=== TASK DETAILS ===
Everything in the data below is to be reproduced without any deviation.

=== EXERCISE DATA ===
***
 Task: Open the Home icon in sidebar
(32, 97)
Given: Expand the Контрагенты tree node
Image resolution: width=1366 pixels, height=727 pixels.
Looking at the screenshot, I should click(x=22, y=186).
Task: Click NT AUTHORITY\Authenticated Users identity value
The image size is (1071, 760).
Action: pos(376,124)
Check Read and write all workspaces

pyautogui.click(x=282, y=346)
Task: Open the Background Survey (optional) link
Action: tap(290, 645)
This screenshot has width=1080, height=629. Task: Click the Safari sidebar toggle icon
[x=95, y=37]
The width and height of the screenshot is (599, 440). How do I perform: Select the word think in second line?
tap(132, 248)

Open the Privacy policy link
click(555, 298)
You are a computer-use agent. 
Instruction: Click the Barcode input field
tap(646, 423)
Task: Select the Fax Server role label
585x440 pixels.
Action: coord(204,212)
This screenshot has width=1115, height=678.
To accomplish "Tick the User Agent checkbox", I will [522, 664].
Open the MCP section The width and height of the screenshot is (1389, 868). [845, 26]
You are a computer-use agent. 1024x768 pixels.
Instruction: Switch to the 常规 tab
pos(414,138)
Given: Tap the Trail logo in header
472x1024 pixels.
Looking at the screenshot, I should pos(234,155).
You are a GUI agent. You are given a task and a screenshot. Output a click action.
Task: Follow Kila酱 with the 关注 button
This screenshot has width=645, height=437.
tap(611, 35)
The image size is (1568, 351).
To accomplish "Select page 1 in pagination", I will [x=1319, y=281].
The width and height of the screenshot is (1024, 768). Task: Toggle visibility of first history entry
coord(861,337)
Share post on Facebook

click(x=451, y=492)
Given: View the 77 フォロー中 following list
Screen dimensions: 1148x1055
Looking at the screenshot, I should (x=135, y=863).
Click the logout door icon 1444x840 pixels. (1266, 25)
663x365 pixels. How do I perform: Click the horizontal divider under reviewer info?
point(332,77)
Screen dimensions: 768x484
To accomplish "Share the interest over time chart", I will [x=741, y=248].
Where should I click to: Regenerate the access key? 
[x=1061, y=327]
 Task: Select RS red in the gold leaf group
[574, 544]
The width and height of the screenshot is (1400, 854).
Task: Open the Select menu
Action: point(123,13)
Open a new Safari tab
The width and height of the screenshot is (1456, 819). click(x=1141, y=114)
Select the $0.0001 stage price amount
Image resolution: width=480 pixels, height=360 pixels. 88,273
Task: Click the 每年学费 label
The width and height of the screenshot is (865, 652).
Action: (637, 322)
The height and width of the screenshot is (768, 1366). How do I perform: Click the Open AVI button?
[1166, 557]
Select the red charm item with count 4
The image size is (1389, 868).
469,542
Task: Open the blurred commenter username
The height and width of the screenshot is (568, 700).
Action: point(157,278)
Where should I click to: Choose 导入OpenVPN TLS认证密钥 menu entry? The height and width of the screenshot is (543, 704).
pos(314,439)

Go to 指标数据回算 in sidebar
***
=== SOLUTION TO THE PROBLEM ===
 Task: Open the Home icon in sidebar
(32, 97)
Given: Expand the Контрагенты tree node
Image resolution: width=1366 pixels, height=727 pixels.
Looking at the screenshot, I should click(x=22, y=186).
Task: Click NT AUTHORITY\Authenticated Users identity value
The image size is (1071, 760).
Action: pos(376,124)
Check Read and write all workspaces

pyautogui.click(x=282, y=346)
Task: Open the Background Survey (optional) link
Action: tap(290, 645)
This screenshot has width=1080, height=629. Task: Click the Safari sidebar toggle icon
[x=95, y=37]
The width and height of the screenshot is (599, 440). How do I perform: Select the word think in second line?
tap(132, 248)

Open the Privacy policy link
click(555, 298)
You are a computer-use agent. 
Instruction: Click the Barcode input field
tap(646, 423)
Task: Select the Fax Server role label
585x440 pixels.
Action: coord(204,212)
This screenshot has width=1115, height=678.
To accomplish "Tick the User Agent checkbox", I will [522, 664].
Open the MCP section The width and height of the screenshot is (1389, 868). [845, 26]
You are a computer-use agent. 1024x768 pixels.
Instruction: Switch to the 常规 tab
pos(414,138)
Given: Tap the Trail logo in header
472x1024 pixels.
Looking at the screenshot, I should pos(234,155).
You are a GUI agent. You are given a task and a screenshot. Output a click action.
Task: Follow Kila酱 with the 关注 button
This screenshot has width=645, height=437.
tap(611, 35)
The image size is (1568, 351).
To accomplish "Select page 1 in pagination", I will [x=1319, y=281].
The width and height of the screenshot is (1024, 768). Task: Toggle visibility of first history entry
coord(861,337)
Share post on Facebook

click(x=451, y=492)
Given: View the 77 フォロー中 following list
Screen dimensions: 1148x1055
Looking at the screenshot, I should (x=135, y=863).
Click the logout door icon 1444x840 pixels. (1266, 25)
663x365 pixels. How do I perform: Click the horizontal divider under reviewer info?
point(332,77)
Screen dimensions: 768x484
To accomplish "Share the interest over time chart", I will [x=741, y=248].
Where should I click to: Regenerate the access key? 
[x=1061, y=327]
 Task: Select RS red in the gold leaf group
[574, 544]
The width and height of the screenshot is (1400, 854).
Task: Open the Select menu
Action: point(123,13)
Open a new Safari tab
The width and height of the screenshot is (1456, 819). click(x=1141, y=114)
Select the $0.0001 stage price amount
Image resolution: width=480 pixels, height=360 pixels. 88,273
Task: Click the 每年学费 label
The width and height of the screenshot is (865, 652).
Action: (637, 322)
The height and width of the screenshot is (768, 1366). How do I perform: Click the Open AVI button?
[1166, 557]
Select the red charm item with count 4
The image size is (1389, 868).
469,542
Task: Open the blurred commenter username
The height and width of the screenshot is (568, 700).
Action: point(157,278)
Where should I click to: Choose 导入OpenVPN TLS认证密钥 menu entry? The height and width of the screenshot is (543, 704).
pos(314,439)

Go to 指标数据回算 in sidebar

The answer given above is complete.